Kiedy tylko dotarłam do miejsca celu nie znalazłam żadnego nawet ANBU ani żadnego innego ninje możliwe że rzeczywiście mają większe rzeczy na głowie. Zadowolona że mogę wejść bez żadnych przeszkód znalazłam dany dom i weszłam tam dzięki kluczowi co wręczył mi Itachi. W środku znalazłam najróżniejszą broń, stroje i co teraz dla mnie najważniejsze różne maski. Założyłam pierwszą lepszą z masek potem przyodziałam się w za duży płaszcz i do tego  wzięłam miecz. Kiedy wszystko było w porządku a ja usunęłam moje ślady, szybkim krokiem ruszyłam do kryjówki Kabuto. Dobrze że poprosiłam Nagato i dzięki niemu wiem dokładnie gdzie teraz przebywa. Jeśli dobrze pójdzie chłopcy jeszcze przed świtem powinni być już u siebie mam nadzieję że Deidara znajdzie droge do Rin i nie będzie sam. Potem jeszcze dołączę do nas..... a dobra Kamai stój na razie ten plan potem następny. Biegłam bezszelestnie a czarny płaszcz bardziej pomógł mi się wtopić w tło. Kiedy byłam już blisko wyciszyłam chakre żeby nie mógł mnie rozpoznać.

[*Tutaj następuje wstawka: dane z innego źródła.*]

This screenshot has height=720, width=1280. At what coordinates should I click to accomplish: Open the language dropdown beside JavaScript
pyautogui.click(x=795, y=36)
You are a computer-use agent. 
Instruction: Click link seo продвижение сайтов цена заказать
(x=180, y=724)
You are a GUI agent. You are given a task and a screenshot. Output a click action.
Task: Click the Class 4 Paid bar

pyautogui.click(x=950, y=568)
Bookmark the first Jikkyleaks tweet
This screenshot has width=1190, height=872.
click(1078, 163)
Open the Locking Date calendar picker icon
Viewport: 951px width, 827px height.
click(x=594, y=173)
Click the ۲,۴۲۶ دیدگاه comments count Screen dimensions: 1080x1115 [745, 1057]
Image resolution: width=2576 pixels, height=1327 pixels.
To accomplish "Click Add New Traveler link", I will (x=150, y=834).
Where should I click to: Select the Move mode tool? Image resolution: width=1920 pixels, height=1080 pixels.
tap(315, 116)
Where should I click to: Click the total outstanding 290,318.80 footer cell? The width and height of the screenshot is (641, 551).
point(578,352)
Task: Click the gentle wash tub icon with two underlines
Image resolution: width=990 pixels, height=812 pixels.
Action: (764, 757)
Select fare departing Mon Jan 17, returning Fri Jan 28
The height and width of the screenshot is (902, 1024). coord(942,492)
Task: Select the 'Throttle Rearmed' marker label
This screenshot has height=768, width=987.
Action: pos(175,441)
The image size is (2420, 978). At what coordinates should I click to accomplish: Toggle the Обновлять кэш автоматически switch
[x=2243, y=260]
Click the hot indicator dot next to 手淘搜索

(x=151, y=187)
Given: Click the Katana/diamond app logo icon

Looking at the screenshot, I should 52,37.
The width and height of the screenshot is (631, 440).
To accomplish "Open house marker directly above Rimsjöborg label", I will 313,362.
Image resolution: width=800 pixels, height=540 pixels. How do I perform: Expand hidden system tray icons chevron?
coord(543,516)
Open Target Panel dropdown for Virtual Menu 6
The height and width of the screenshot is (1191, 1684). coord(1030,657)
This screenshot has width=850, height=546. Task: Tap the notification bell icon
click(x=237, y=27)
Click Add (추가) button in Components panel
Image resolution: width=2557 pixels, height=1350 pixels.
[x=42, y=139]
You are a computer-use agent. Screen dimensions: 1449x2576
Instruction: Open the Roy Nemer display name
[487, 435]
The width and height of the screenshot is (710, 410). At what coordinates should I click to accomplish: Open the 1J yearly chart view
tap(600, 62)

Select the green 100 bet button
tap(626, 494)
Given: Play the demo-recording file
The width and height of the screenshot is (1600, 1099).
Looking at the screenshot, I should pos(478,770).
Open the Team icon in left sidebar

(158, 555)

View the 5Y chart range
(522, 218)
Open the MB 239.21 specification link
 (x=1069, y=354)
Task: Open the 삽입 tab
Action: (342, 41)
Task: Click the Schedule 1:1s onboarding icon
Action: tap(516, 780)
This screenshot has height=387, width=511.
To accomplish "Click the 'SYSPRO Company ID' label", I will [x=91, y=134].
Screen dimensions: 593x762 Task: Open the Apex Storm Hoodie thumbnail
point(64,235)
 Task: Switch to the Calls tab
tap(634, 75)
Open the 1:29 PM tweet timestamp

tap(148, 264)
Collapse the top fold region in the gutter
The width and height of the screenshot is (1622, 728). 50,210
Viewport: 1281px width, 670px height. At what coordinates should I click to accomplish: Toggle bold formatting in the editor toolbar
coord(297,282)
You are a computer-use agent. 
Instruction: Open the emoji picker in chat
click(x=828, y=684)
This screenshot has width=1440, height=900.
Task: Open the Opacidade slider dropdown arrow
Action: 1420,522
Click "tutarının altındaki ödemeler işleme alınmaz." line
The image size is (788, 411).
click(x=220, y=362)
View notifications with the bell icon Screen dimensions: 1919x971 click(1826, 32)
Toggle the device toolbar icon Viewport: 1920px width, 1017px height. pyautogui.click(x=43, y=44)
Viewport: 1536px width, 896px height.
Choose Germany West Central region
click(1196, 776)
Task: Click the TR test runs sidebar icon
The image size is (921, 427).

Po kilku jeszcze minutach biegu byłam obok małego opuszczonego domu. Weszłam przez uchylone okno a tam zastałam śpiącego Kabuto w łóżku. A więc tak się rządzi żmija jadowita. Podeszłam do niego i przyłożyłam mu miecz do gardła. Kiedy tylko stal dotknęła jego szyji ten się obudził.
-Ciiii żadnych gwałtownych ruchów bo jeszcze się sam nabijesz a chyba tego nie chcesz.
Zmieniłam głos tak żeby mnie nie poznał. Zauważyłam na jego oczach zdezorientowanie i strach który potem się zmienił w udawaną pewność.
K-Kim jesteś i czego ode mnie chcesz?
-Słyszałam że ostatnio bawisz się w skrzeszanie zmarłych. A ja takiego czegoś nie lubię. Cofnij jutsu albo przebije Cię tym mieczem.
K-Tia i ciekawe kto wtedy cofnie to jutsu jeśli ja będę martwy?
Delikatnie wbiłam miecz w jego szyję ale tak żeby była mała rana.
-Musisz się jeszcze wiele nauczyć, jeśli nie ty to ktoś inny jest wiele uzdolnionych ninja a ty jesteś dla mnie tylko jak marny paproch  którego mogę się pozbyć w każdej chwili.
Na moje słowa i jak na wcześniejszy czyn Kabuto zbladł.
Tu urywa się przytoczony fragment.